> Work task:
Please copy out the records that follow, word for word.

*** Opening of Data records ***

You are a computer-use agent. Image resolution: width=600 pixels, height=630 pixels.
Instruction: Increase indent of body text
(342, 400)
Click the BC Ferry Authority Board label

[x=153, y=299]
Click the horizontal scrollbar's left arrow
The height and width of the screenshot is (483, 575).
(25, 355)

*** Close of Data records ***

> Solved exercise:
You are a computer-use agent. Image resolution: width=600 pixels, height=630 pixels.
Instruction: Increase indent of body text
(342, 400)
Click the BC Ferry Authority Board label

[x=153, y=299]
Click the horizontal scrollbar's left arrow
The height and width of the screenshot is (483, 575).
(25, 355)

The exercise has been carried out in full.